Mi's Story
I don’t know how to read. I can speak a little English. My name is Mi like my song. I sing for tourists when they come to Sapa.
My village is a two-hour walk away. My tribe is the Hmong people. We have lived in the mountains of northwest Vietnam for many years. I don’t know how many. My grandfather lived 120 years and my grandmother 110. I am between about 8.
My mother is Sa. I learned English from tourists who came here before I was born yesterday. They come to hike in the mountains, relax and do a home stay in my village. Maybe you want to know why I can’t read.

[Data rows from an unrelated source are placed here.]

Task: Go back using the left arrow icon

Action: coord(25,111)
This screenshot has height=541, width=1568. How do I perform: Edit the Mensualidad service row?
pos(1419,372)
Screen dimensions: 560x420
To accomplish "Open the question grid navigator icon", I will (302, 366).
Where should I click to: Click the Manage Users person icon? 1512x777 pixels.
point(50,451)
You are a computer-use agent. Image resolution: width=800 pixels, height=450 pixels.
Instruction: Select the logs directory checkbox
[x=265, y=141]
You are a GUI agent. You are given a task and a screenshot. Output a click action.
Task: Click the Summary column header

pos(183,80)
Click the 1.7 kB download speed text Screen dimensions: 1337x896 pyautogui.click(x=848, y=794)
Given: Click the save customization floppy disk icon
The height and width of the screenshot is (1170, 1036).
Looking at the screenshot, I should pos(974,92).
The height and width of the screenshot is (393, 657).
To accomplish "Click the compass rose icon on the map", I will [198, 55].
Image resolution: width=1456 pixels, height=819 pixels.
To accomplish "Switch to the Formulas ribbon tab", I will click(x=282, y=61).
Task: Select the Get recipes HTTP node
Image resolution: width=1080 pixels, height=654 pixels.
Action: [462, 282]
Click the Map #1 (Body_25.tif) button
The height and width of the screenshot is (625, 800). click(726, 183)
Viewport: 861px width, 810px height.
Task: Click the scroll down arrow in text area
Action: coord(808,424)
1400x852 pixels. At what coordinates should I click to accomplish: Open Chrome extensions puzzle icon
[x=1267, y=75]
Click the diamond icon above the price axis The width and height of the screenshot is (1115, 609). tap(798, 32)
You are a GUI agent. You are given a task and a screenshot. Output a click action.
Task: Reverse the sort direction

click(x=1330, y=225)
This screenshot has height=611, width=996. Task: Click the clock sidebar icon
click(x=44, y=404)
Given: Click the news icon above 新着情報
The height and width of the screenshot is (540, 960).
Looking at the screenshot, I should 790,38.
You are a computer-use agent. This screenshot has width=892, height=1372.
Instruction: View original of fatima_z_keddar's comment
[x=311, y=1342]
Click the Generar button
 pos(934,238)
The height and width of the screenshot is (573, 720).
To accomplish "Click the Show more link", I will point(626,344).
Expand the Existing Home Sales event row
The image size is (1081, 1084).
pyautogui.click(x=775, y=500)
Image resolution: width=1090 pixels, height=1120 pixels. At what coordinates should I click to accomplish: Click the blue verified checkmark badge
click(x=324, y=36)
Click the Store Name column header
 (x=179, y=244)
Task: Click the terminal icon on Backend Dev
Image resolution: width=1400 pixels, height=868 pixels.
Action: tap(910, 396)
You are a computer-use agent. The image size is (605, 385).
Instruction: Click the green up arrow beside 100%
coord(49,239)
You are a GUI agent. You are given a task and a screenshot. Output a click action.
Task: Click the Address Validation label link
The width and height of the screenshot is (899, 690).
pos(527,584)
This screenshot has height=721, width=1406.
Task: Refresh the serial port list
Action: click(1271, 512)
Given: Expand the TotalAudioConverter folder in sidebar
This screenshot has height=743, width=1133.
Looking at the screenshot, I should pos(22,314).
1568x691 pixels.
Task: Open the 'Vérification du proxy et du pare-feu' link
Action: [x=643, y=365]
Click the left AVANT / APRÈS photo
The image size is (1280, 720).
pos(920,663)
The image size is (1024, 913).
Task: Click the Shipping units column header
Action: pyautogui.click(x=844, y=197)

I don’t go to school. My mother says I need to make money. She says I need to help our family so I walk to Sapa and sell handicrafts we make. Sometimes I stay in Sapa with my friends. I go to school sometimes and I like it. I have friends there, get to play, have fun and learn new things.
I like speaking English with the tourists. My real school is on the street.
Sometimes I lie to the tourists and tell them I go to school. I went to my village school for nine years. That’s it, that’s all the years I have there. I am finished. My formal education runs into a problem. It’s called M-o-n-e-y.
The school in Sapa costs too much money. I have little chance now. But it’s OK because I can stay in a room in Sapa with other girls so I don’t have to walk for two hours. And then I can meet tourists outside their hotel or restaurant or when they are walking around and I can sell my things to them.
When I am older I can take them to my village for a home stay. This is what older Hmong girls do. It’s a good chance for me to speak English and even learn some French.
Maybe someday I can go to school and learn to read.

Mi
17 September Sapa
I sit in a Vietnamese breakfast stall eating sticky rice pancakes filled with onions covered in a brown fried garnish.
I am invisible to the suspicious rich woman in her boredom living in this cold mountain town bossing boys and girls around. They cut green vegetables and work the wok as her empty profit eye dances at a Hanoi businessman wearing filthy dress shoes recovering from a night of drink and bar girls while hearing the Hello of an old one-eyed Hmong women offering a handmade key trinket, her labor from a long dark cold night.
She embroiders her daylight hope of economic potential.
Across the path a young boy plays with plastic toys, action man, a green bulldozer and a sharp rusty knife handle. Sitting alone he manipulates toys while his mother prowls the market seeking fresh meat as his father bangs his morning mistress in her secret garden. All the pieces fall into place.
Around the Sapa traffic circle near the church above the tented commercial zone under blue tarps where Hmong sell their work are sixteen motorcycle honchos. Easy riders. They wait for tourists. Any tourists. Some tourists. One tourist.
Maybe a Hmong woman with her heavy bamboo basket loaded with hemp or an infant on her back needing transport to her village after a day of walking, selling, buying, seeing friends.
A thick white rolling fog obscures vision. Visibility drops to 200’ in a mystery mist. A shroud shouts, See the totality of phenomena.